Data shown:
*** Block opens ***

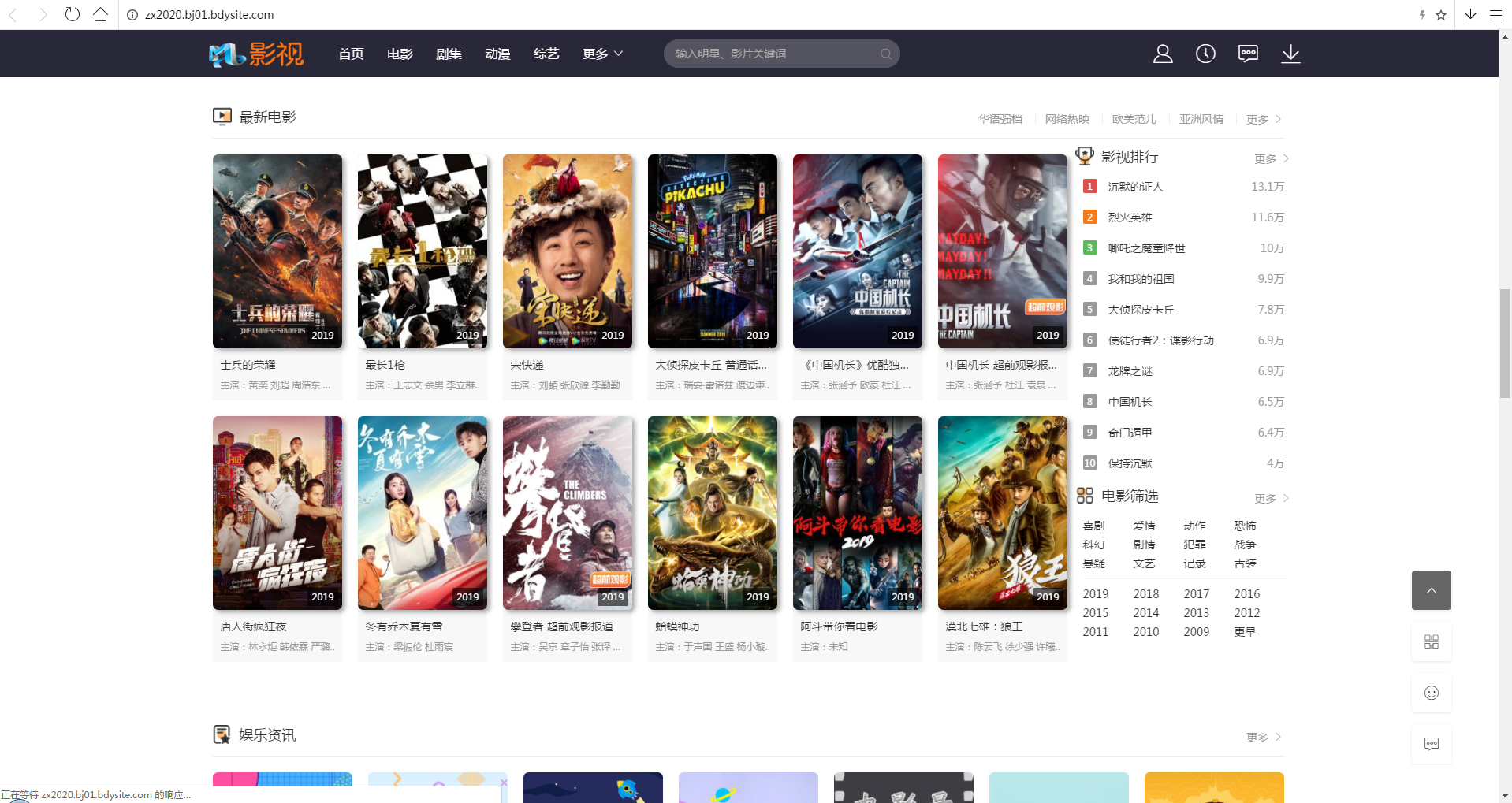Open the 电影 navigation menu item
This screenshot has height=803, width=1512.
pyautogui.click(x=400, y=54)
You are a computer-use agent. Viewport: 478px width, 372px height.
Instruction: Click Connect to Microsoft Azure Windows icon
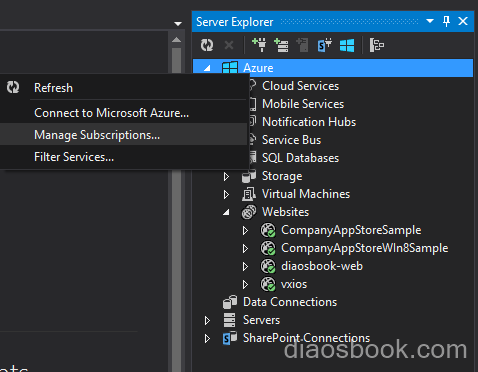coord(347,45)
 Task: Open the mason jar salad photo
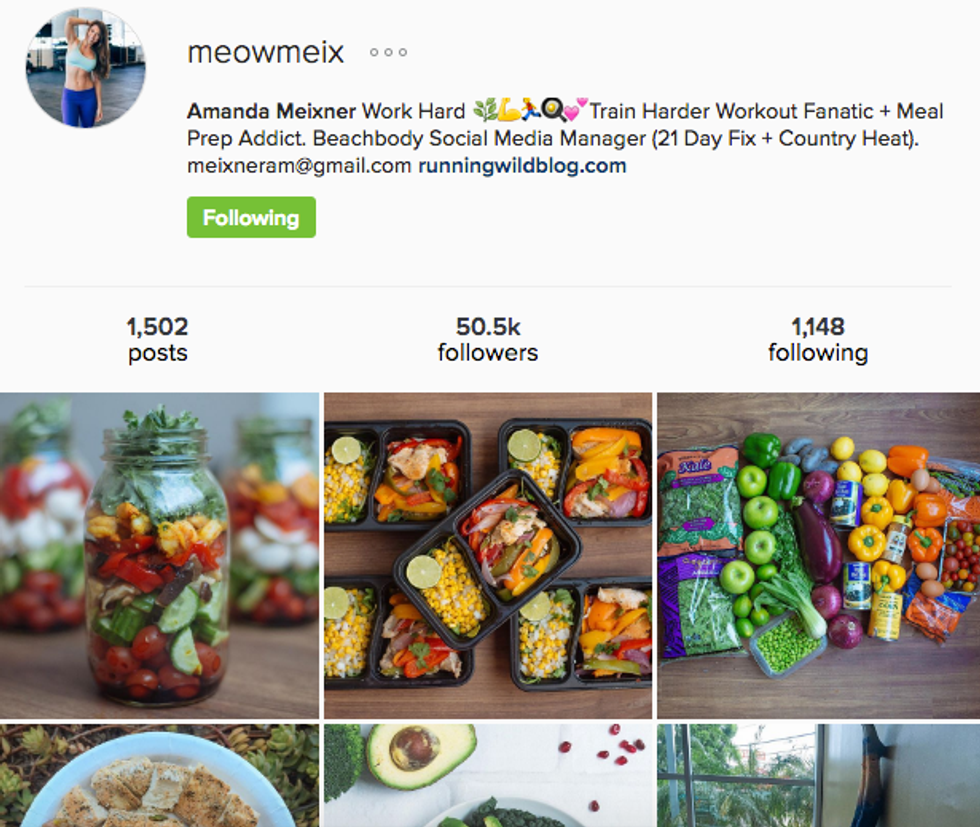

*** Block closes ***

Task details:
Please transcribe exactly the line containing "Instruction: Click Connect" and every later line through the end of the records above, omitting pictures.

Response below:
Instruction: Click Connect to Microsoft Azure Windows icon
coord(347,45)
 Task: Open the mason jar salad photo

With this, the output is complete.